Since then, the Oklahoma native has stuck to her guns, even if it jeopardizes her possible appointment and confirmation to run the agency she has fought so hard for.
"This plain-spoken Oklahoman-speak that she uses is not what Washington's used to," a source familiar with the matter told ABC News. "She could be controversial because she's not attuned to the traditional way of doing business in Washington."
Future: Tense
With her future the subject of a growing debate inside the Beltway, Warren knows she will be ultimately be picked or not -- and confirmed or not -- based on her body of work over the past few decades.
"She's going to be judged on her decades of academic scholarship and her abilities," the source told ABC, "and this idea that she might be found controversial is sort of inconsequential to her."
The financial industry, for its part, would like Obama to pick someone more likely to see their side of the issue, not just the consumers' side.
"We believe the Consumer Financial Protection Bureau should focus on both ends of the transaction," said Scott Talbott, chief lobbyist for the Financial Services Roundtable in Washington.
But if Obama wants to implement "the strongest consumer financial protections in history," as he called them on Wednesday, then progressives such as Sirota believe Warren should be the obvious choice to run the new bureau.
"The status quo has a reason to be nervous about Elizabeth Warren," Sirota said. "She is independent, she is eminently qualified, and she knows what problems need to be fixed.
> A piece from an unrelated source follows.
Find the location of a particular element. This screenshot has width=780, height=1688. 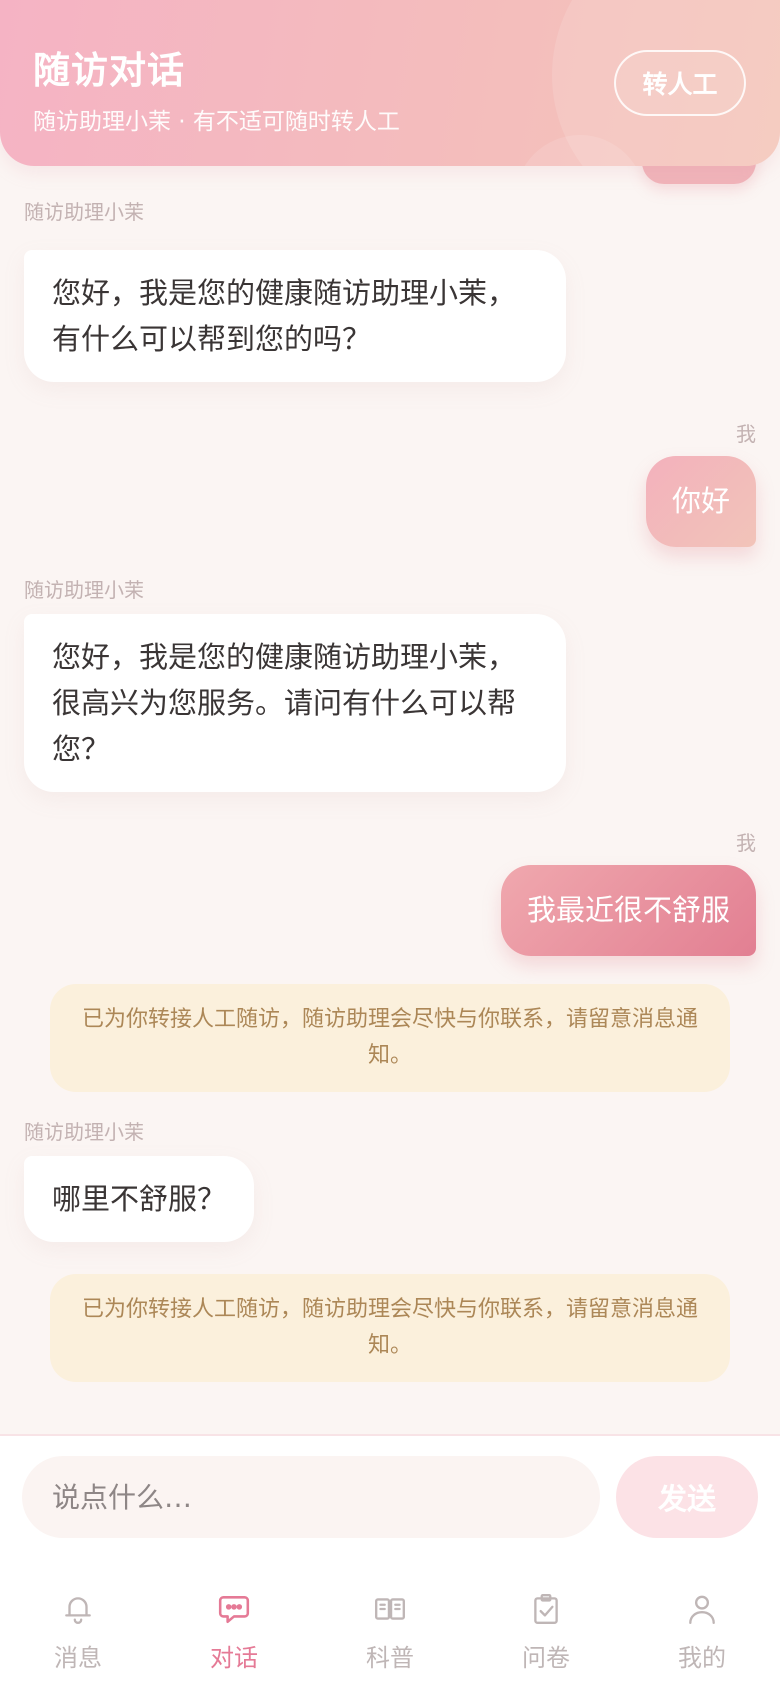

bot-message-bubble: 您好，我是您的健康随访助理小茉，有什么可以帮到您的吗？ is located at coordinates (295, 316).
People who want to preserve the status quo are right to be worried that she'd challenge them, so it makes sense for them to challenge her confirmation by saying that she'd be too controversial."
At a time when the Wall Street reform bill has been denounced by some on the far-left for not doing enough to crack down on the financial system, the White House could win some liberal support by picking Warren.
"She has become a rallying point," Sirota said. "She'd go a long way towards selling that this bill is real progress."
On Wednesday, only 45 minutes into the Senate hearing, Warren got up from the witness table and headed for the exits. She had a more pressing engagement.
"I apologize for leaving and thank you all very much," she told the panel.
Warren had to go watch the president sign the new bill into law, the bill that will create the new agency that she fought so hard to establish. Now the only question that remains is: who will run it?
ABC News' Jake Tapper contributed to this report.